◆ TEXT EXCERPT
* start *
# How To Defend Yourself When Being Attacked



## Idelette (May 13, 2009)

This is very useful information on knowing what to do in the event that you are being attacked!

[video=vimeo;3972914]http://www.vimeo.com/3972914[/video]


----------



## Joseph Scibbe (May 13, 2009)

I feel so much safer now


----------



## PresbyDane (May 13, 2009)

Nice


----------



## Idelette (May 13, 2009)

I love the part where he says...."this can take a while"....lol....


----------



## Reluctantly Reforming (May 13, 2009)

You laugh ... that kid looked dangerous.


----------



## Berean (May 13, 2009)




----------



## Idelette (May 13, 2009)

Reluctantly Reforming said:


> You laugh ... that kid looked dangerous.




Yes, especially with that bandana! 

Ladies....you know how dangerous-looking bandana's can be!


----------



## Reluctantly Reforming (May 13, 2009)

> I love the part where he says...."this can take a while"....lol....



And he totally forgot to cover the critical flicking-the-gun-out-of-attacker's-hand-with-your-thumb move that he demonstrated.


----------



## PresbyDane (May 13, 2009)

we have like 1500 of them rioting in our capitol at the moment and that is actually true they might be 10 years older, but not much more


----------



## Berean (May 13, 2009)

Re4mdant said:


> we have like 1500 of them rioting in our capitol at the moment and that is actually true they might be 10 years older, but not much more



Why are they rioting?


----------



## PresbyDane (May 13, 2009)

Because they had illigally seesed a house for a many years and used it for koncerts and runaway shelter etc. and when the house got a new owner, the new owner made the police kicked them out that resulted i 5 days of war like streets with fights between young people and police and now it is going on still/again and there is incresend amount of gang war to, a koncept that was unknown in Denmark 10 years ago.


----------



## Matthias (May 13, 2009)

that video was awesome... the subtleness of the humor made it all the more funny

-----Added 5/13/2009 at 04:30:42 EST-----



Re4mdant said:


> Because they had illigally seesed a house for a many years and used it for koncerts and runaway shelter etc. and when the house got a new owner, the new owner made the police kicked them out that resulted i 5 days of war like streets with fights between young people and police and now it is going on still/again and there is incresend amount of gang war to, a koncept that was unknown in Denmark 10 years ago.



Truly a shame!


----------



## OPC'n (May 13, 2009)




----------



## Skyler (May 13, 2009)
* end *
◆ PROBLEM A
In the self-defense thread, what line from the video does Idelette say she loves?
◆ PROBLEM B
From the self-defense thread, extract the passage starting at "# How To Defend" and ending at "are being attacked!".
◆ PROBLEM C
Extend the self-defense thread, picking up from where it stops.
The listing that comes after the self-defense thread isn't needed.

◆ DATASET EXCERPT
* start *
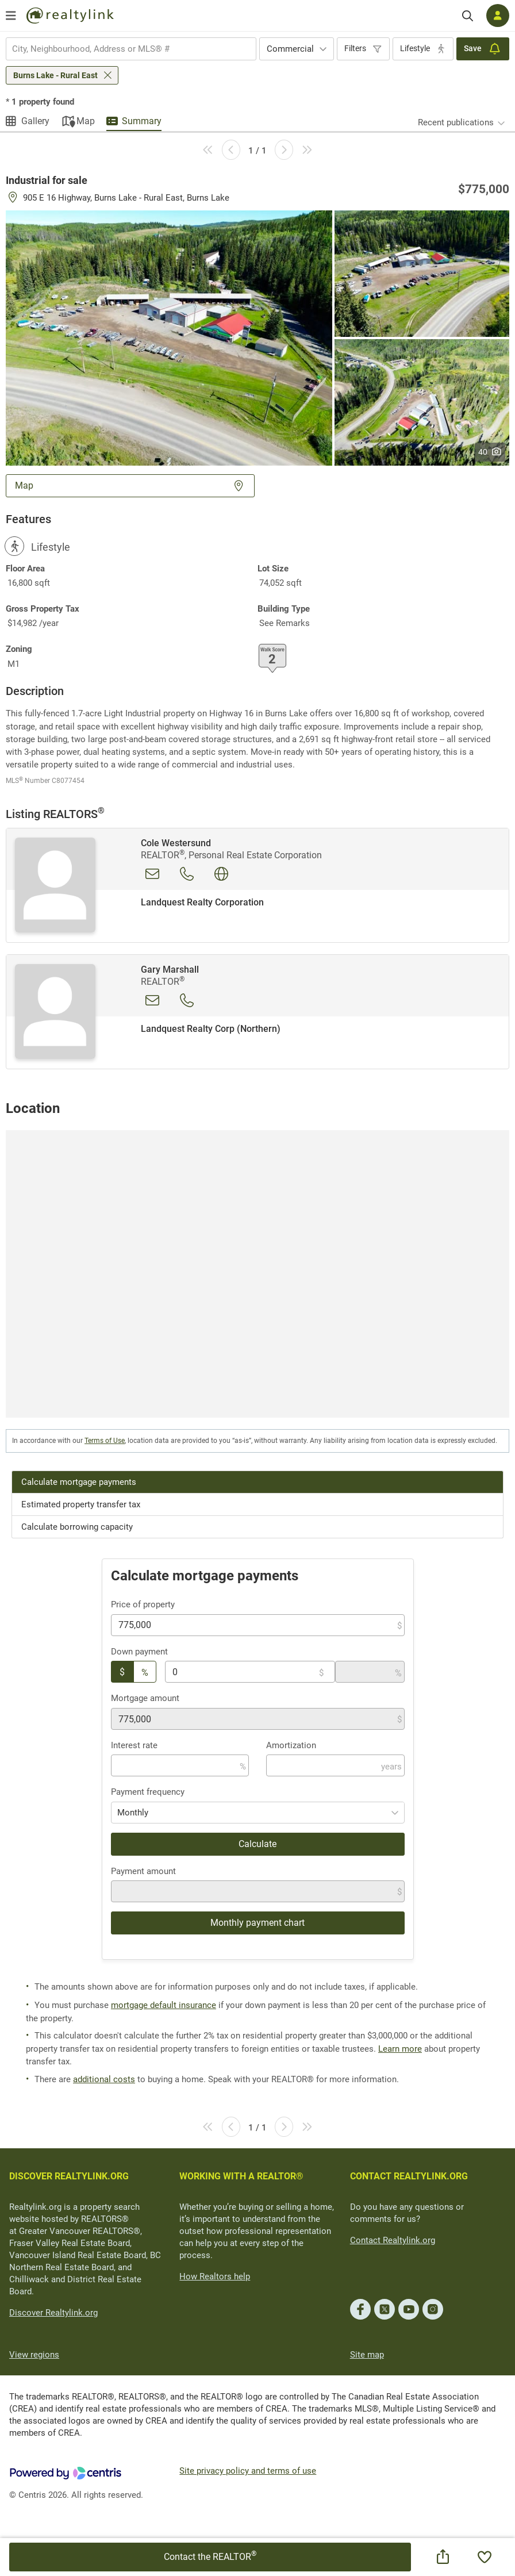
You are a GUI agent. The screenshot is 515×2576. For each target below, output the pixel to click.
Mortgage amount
* end *
◆ TASK RESULT A
The part where he says "this can take a while."

◆ TASK RESULT B
# How To Defend Yourself When Being Attacked



## Idelette (May 13, 2009)

This is very useful information on knowing what to do in the event that you are being attacked!

◆ TASK RESULT C
It sorta almost reminds me of that Pentecostal video someone posted a while ago...


----------



## Marrow Man (May 13, 2009)

Now I know how to defend myself if I'm ever attacked by a little person standing on a bed.


----------



## LawrenceU (May 13, 2009)

I hope I never face that little terror!



On a serious note: Hands up is the worst position from which to try to disarm some one with a gun. And, if you ever are in a knife fight . . . barring a miracle you will get cut - regardless of what the movies show.


----------



## Solus Christus (May 13, 2009)

In His Grip said:


> I love the part where he says....\"this can take a while\"....lol....



Funny vid. Reminds me of the Monty Python's Flying Circus skit on self-defense.

[video=youtube;piWCBOsJr-w]http://www.youtube.com/watch?v=piWCBOsJr-w[/video]


----------



## Rich Koster (May 13, 2009)

I usually wave around my jacket yelling FIRE FIRE FIRE and the people fall over backwards (everyone except the camera guy).


----------



## AThornquist (May 13, 2009)

That's funny!

I also enjoy Jim Carrey's Karate Instructor video from In Living Color. That's also on youtube.


----------



## Knoxienne (May 13, 2009)

In His Grip said:


> Reluctantly Reforming said:
> 
> 
> > You laugh ... that kid looked dangerous.
> ...



Yep, it's always us headcoverin' girls - packin' stuff underneath all that headgear!


----------



## py3ak (May 13, 2009)

What a complacent child. A natural star.


----------



## Edward (May 13, 2009)

Re4mdant said:


> we have like 1500 of them rioting in our capitol at the moment and that is actually true they might be 10 years older, but not much more



Are they what the British call 'Asian' and the French refer to as 'Youths'? Or are they just run of the mill drug bums?


----------



## Jesus is my friend (May 13, 2009)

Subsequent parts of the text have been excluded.